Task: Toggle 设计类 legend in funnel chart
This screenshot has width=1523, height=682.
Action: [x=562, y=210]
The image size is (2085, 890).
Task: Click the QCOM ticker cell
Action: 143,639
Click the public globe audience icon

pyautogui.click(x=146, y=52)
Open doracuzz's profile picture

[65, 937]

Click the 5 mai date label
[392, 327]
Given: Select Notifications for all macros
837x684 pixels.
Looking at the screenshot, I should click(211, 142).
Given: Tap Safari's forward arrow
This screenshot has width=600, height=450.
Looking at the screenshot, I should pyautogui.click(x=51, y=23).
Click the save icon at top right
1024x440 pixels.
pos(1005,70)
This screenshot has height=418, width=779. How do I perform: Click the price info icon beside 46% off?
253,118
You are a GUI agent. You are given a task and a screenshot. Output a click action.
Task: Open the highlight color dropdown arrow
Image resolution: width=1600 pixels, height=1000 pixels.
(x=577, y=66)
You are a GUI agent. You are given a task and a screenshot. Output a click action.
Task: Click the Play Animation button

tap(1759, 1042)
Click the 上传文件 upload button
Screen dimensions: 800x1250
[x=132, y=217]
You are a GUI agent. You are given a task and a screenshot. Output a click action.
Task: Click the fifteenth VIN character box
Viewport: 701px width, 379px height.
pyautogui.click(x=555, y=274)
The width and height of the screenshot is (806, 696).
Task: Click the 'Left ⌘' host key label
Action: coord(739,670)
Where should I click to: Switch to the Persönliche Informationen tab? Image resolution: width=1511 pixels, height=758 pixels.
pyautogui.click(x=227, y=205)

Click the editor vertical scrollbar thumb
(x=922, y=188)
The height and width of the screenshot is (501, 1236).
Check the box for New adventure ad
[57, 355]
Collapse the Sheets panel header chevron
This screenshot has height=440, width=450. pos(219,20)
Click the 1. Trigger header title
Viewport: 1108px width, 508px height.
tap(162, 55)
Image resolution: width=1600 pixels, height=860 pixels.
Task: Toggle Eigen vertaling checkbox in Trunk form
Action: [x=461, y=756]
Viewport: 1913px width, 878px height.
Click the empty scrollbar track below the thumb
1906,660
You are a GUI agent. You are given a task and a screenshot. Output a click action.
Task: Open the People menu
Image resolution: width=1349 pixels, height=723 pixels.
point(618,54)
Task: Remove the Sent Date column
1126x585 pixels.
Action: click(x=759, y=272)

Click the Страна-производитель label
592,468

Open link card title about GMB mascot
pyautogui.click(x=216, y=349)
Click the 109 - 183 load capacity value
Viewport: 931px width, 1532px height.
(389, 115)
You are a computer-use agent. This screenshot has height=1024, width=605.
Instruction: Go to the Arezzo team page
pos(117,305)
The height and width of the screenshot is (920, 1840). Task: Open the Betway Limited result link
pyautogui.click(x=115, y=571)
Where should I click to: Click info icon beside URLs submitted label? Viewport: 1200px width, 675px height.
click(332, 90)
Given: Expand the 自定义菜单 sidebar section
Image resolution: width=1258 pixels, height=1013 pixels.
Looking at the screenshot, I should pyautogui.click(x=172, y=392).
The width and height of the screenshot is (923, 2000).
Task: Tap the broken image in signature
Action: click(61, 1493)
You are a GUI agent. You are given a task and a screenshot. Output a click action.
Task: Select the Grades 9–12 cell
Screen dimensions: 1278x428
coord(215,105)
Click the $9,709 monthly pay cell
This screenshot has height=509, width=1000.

Try it: Set down the whole listing once more, precisely as written.

Solution to the problem:
Task: Toggle 设计类 legend in funnel chart
This screenshot has width=1523, height=682.
Action: [x=562, y=210]
The image size is (2085, 890).
Task: Click the QCOM ticker cell
Action: 143,639
Click the public globe audience icon

pyautogui.click(x=146, y=52)
Open doracuzz's profile picture

[65, 937]

Click the 5 mai date label
[392, 327]
Given: Select Notifications for all macros
837x684 pixels.
Looking at the screenshot, I should click(211, 142).
Given: Tap Safari's forward arrow
This screenshot has width=600, height=450.
Looking at the screenshot, I should pyautogui.click(x=51, y=23).
Click the save icon at top right
1024x440 pixels.
pos(1005,70)
This screenshot has height=418, width=779. How do I perform: Click the price info icon beside 46% off?
253,118
You are a GUI agent. You are given a task and a screenshot. Output a click action.
Task: Open the highlight color dropdown arrow
Image resolution: width=1600 pixels, height=1000 pixels.
(x=577, y=66)
You are a GUI agent. You are given a task and a screenshot. Output a click action.
Task: Click the Play Animation button

tap(1759, 1042)
Click the 上传文件 upload button
Screen dimensions: 800x1250
[x=132, y=217]
You are a GUI agent. You are given a task and a screenshot. Output a click action.
Task: Click the fifteenth VIN character box
Viewport: 701px width, 379px height.
pyautogui.click(x=555, y=274)
The width and height of the screenshot is (806, 696).
Task: Click the 'Left ⌘' host key label
Action: coord(739,670)
Where should I click to: Switch to the Persönliche Informationen tab? Image resolution: width=1511 pixels, height=758 pixels.
pyautogui.click(x=227, y=205)

Click the editor vertical scrollbar thumb
(x=922, y=188)
The height and width of the screenshot is (501, 1236).
Check the box for New adventure ad
[57, 355]
Collapse the Sheets panel header chevron
This screenshot has height=440, width=450. pos(219,20)
Click the 1. Trigger header title
Viewport: 1108px width, 508px height.
tap(162, 55)
Image resolution: width=1600 pixels, height=860 pixels.
Task: Toggle Eigen vertaling checkbox in Trunk form
Action: [x=461, y=756]
Viewport: 1913px width, 878px height.
Click the empty scrollbar track below the thumb
1906,660
You are a GUI agent. You are given a task and a screenshot. Output a click action.
Task: Open the People menu
Image resolution: width=1349 pixels, height=723 pixels.
point(618,54)
Task: Remove the Sent Date column
1126x585 pixels.
Action: click(x=759, y=272)

Click the Страна-производитель label
592,468

Open link card title about GMB mascot
pyautogui.click(x=216, y=349)
Click the 109 - 183 load capacity value
Viewport: 931px width, 1532px height.
(389, 115)
You are a computer-use agent. This screenshot has height=1024, width=605.
Instruction: Go to the Arezzo team page
pos(117,305)
The height and width of the screenshot is (920, 1840). Task: Open the Betway Limited result link
pyautogui.click(x=115, y=571)
Where should I click to: Click info icon beside URLs submitted label? Viewport: 1200px width, 675px height.
click(332, 90)
Given: Expand the 自定义菜单 sidebar section
Image resolution: width=1258 pixels, height=1013 pixels.
Looking at the screenshot, I should pyautogui.click(x=172, y=392).
The width and height of the screenshot is (923, 2000).
Task: Tap the broken image in signature
Action: click(61, 1493)
You are a GUI agent. You are given a task and a screenshot. Output a click action.
Task: Select the Grades 9–12 cell
Screen dimensions: 1278x428
coord(215,105)
Click the $9,709 monthly pay cell
This screenshot has height=509, width=1000.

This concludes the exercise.